The commentary booth at UFC BJJ has become a focal point of community frustration with athletes, coaches and practitioners across the grappling world calling for an overhaul following a recent event that many described as difficult to watch with the sound on.
Owen Jones posted a video to his social media that spread rapidly across the community.
“UFC BJJ is actually bad to watch on mute, like, generally. Jiu-Jitsu commentary is bad at the best of times, but this is actually unwatchable. Like, I’m listening and I’m like, yo, what are these guys talking about? They’re not studying any of the athletes. They’re trying to break down techniques that I have no idea what they’re talking about. They’re comparing it to goofy and mayfires that have nothing to do with what’s going on right now. It is ins ane. Mad bias doesn’t make sense.
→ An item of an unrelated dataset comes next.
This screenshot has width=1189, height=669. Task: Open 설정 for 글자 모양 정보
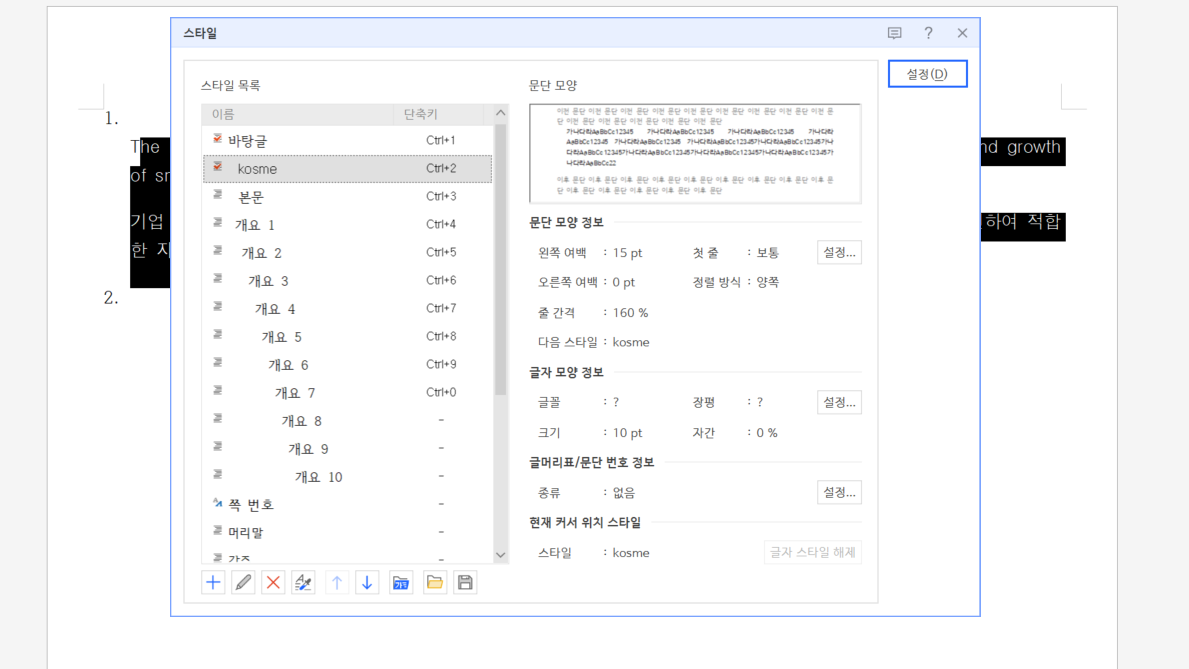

It’s ass.”
Watching the broadcast reveals a commentary approach that often appears disconnected from the action, with explanations that range from vague to incorrect.
At one point, a commentator described guard passing as difficult because the legs are in the way, then added that once past the legs, an athlete must deal with the arms pushing.
During a submission attempt by Mikey Musumeci, viewers were told he was going for “some sort of heel squeezing submission” that “looks quite painful.”
A single leg takedown was misidentified as “that Islam takedown right there.” Japanese technique names were also repeatedly mispronounced.
The issues extended beyond technical analysis into cornering decisions during the event.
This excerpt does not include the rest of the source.